Foster attended Columbia University, earning an A.B. degree in 1868. Following his graduation from Columbia, he studied law in Paris from 1869 to 1870. He returned to the United States and obtained an A.M. degree from Columbia in 1871, and an LL.B. degree from Columbia Law School in 1872.

==Career==
After being admitted to the bar in New York, Foster began practicing law in 1872, with an office at 44 Wall Street in Lower Manhattan. He later went into partnership with his brother-in-law, George Herbert Carey, under the name Carey & Foster.
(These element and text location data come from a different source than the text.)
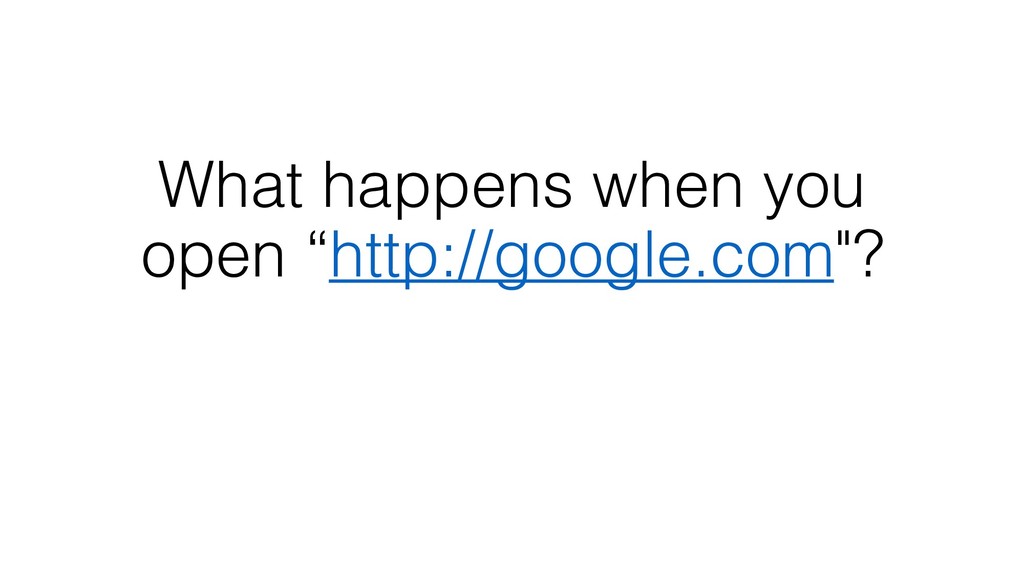Screen dimensions: 1024x576
Task: Click the final "m" of the blue link
Action: 808,260
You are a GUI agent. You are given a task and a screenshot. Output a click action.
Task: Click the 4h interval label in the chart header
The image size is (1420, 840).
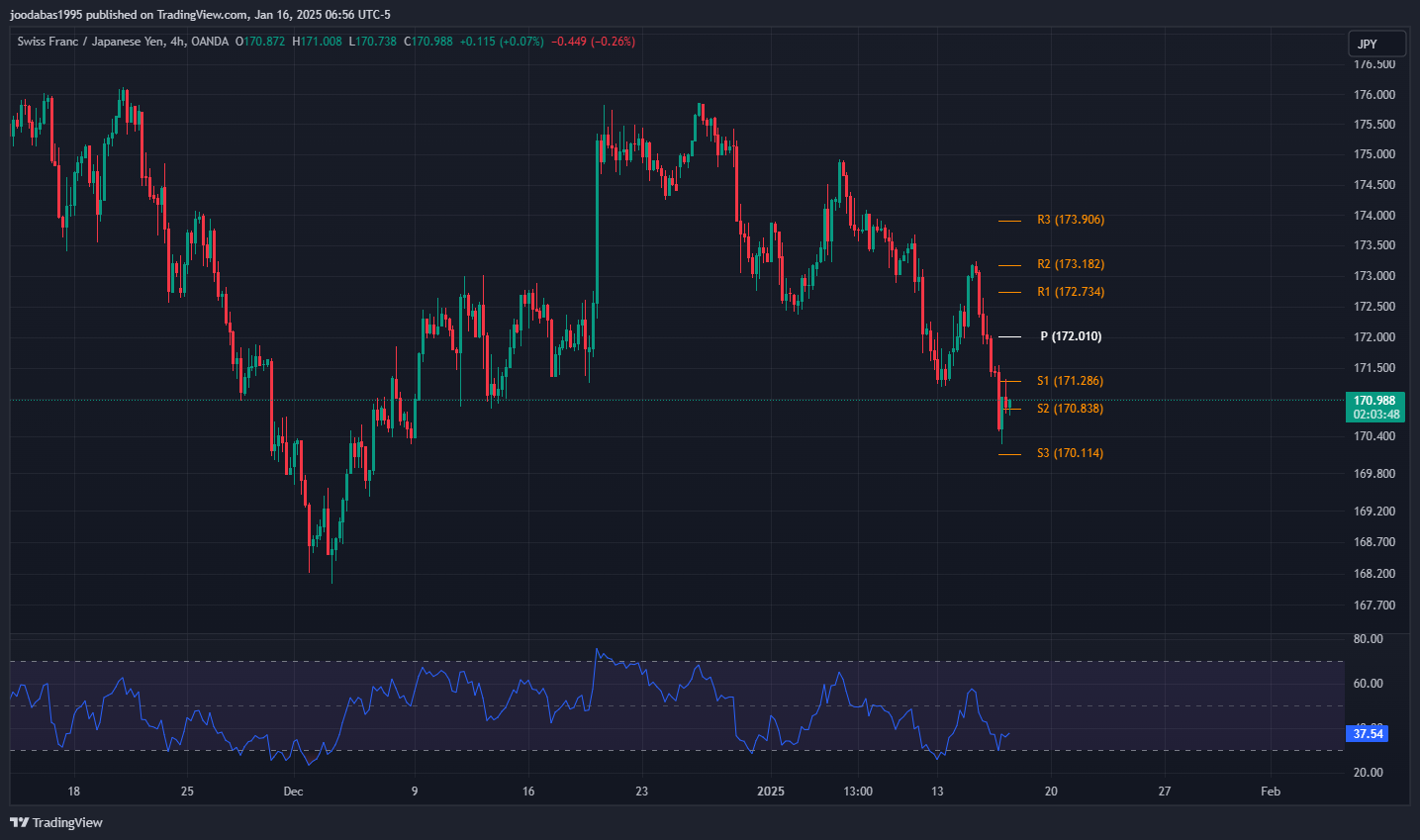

He was a trustee of White Deer Lands in Carson County, Texas, a company created after the foreclosure of the Francklyn Land and Cattle Company. Along with Cornelius C. Cuyler, he hired George Tyng to manage the lands (who hired Timothy Dwight Hobart). He also served as a trustee of the Central Hanover Bank & Trust Company.

He was elected a member of the Saint Nicholas Society of the City of New York, an organization in New York City of men descended from early inhabitants of the State of New York, and, in 1900, served two terms as the Society's 42nd President. He also served as a chairman of the Board of Trustees of the New York Society Library in 1907 (and Treasurer in 1899).

==Personal life==
In 1893, Foster was married to Julia Marshall Talbot (1849–1937). They lived at 721 Fifth Avenue, were listed on the Social Register, and together, were the parents of one son: Richmond Talbot Foster, who died in 1932.

Foster died on May 25, 1929, in Tuxedo Park, New York, where he maintained a home. He was buried at St. Mary's-in-Tuxedo Church Cemetery in Tuxedo Park. His wife died in September 1937.